Jun 30 2008

wikipedia semi-tech question

Published by at 11:44 am under Uncategorized

I would give my eyeteeth and all my pocket money right now to be able to search across the text of all revisions of a single page — so search bounded within one page title but across all diffs. Does anyone know of such a thing?

7 responses so far

7 Responses to “wikipedia semi-tech question”

  1. reddragdiva says:

    I bet the answer is “download a complete history dump and get clever with SQL.”

  2. brassratgirl says:

    sure… I was just hoping someone with, say, toolserver access had already done it :) I am not that clever with SQL (yet!)

  3. kenllama says:

    that’s a good idea, phoebe, why don’t you do that…!

  4. kenllama says:

    hmmm… all implications that you should do this aside, this might be within my technical capacity.

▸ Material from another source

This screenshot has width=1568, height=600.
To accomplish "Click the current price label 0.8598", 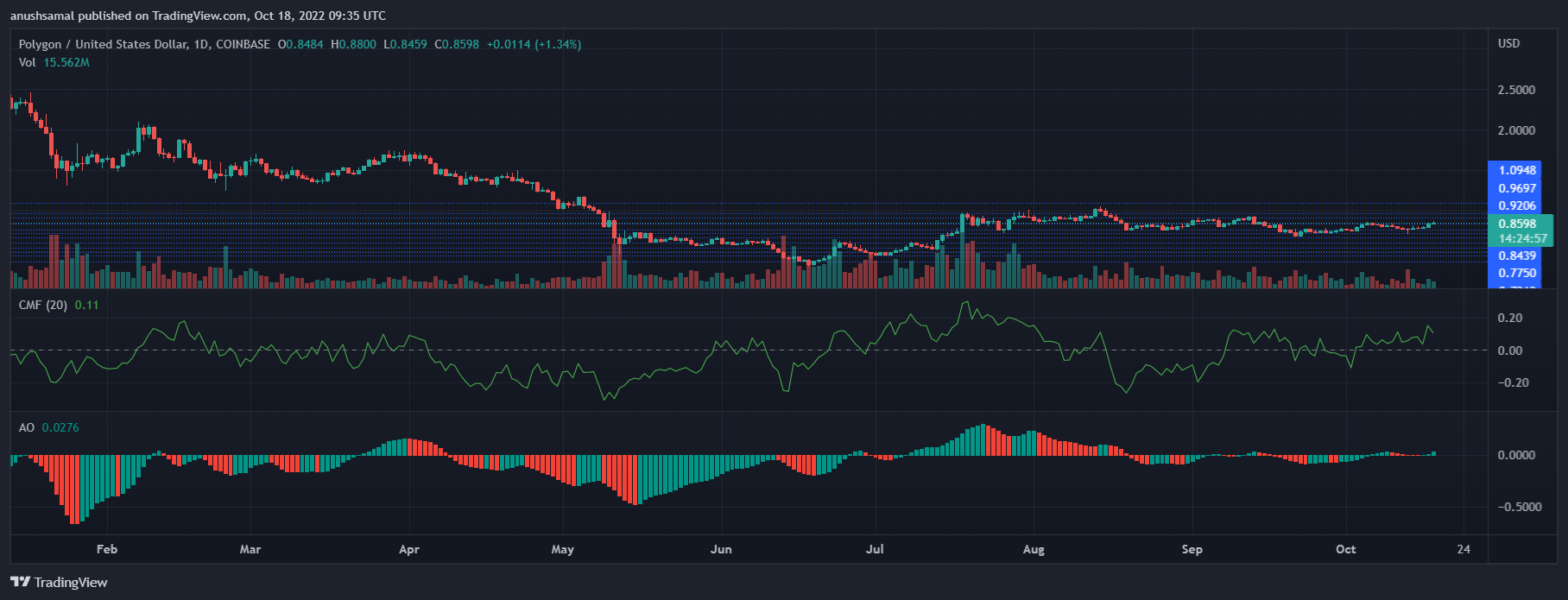I will pyautogui.click(x=1517, y=224).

    first big issue i see, though: to build this as a third-party tool means a whole lotta http calls to build the database even for one page. this would make a lot more sense built from the inside — someone with query access to the WP servers. do you have that kind of access? i sure don’t…

  5. brassratgirl says:

    let me introduce you to the great and glorious toolserver :)
    http://tools.wikimedia.de/

    but no, I don’t have an account on it or anywhere else. Reddragdiva’s comment that one download a dump for coding it is probably accurate. If you want to get started writing tools/hacks like this, the wikitech list is probably the place to get started…

  6. brassratgirl says:

    eg:
    https://wiki.toolserver.org/view/Query_service

    though not practical for the longterm you could test it out.

  7. kitty_scarboro says:

    ohhh..eyeteeth! i am so there.

    if the tools are easy to write, maybe sasha and i could hack something out.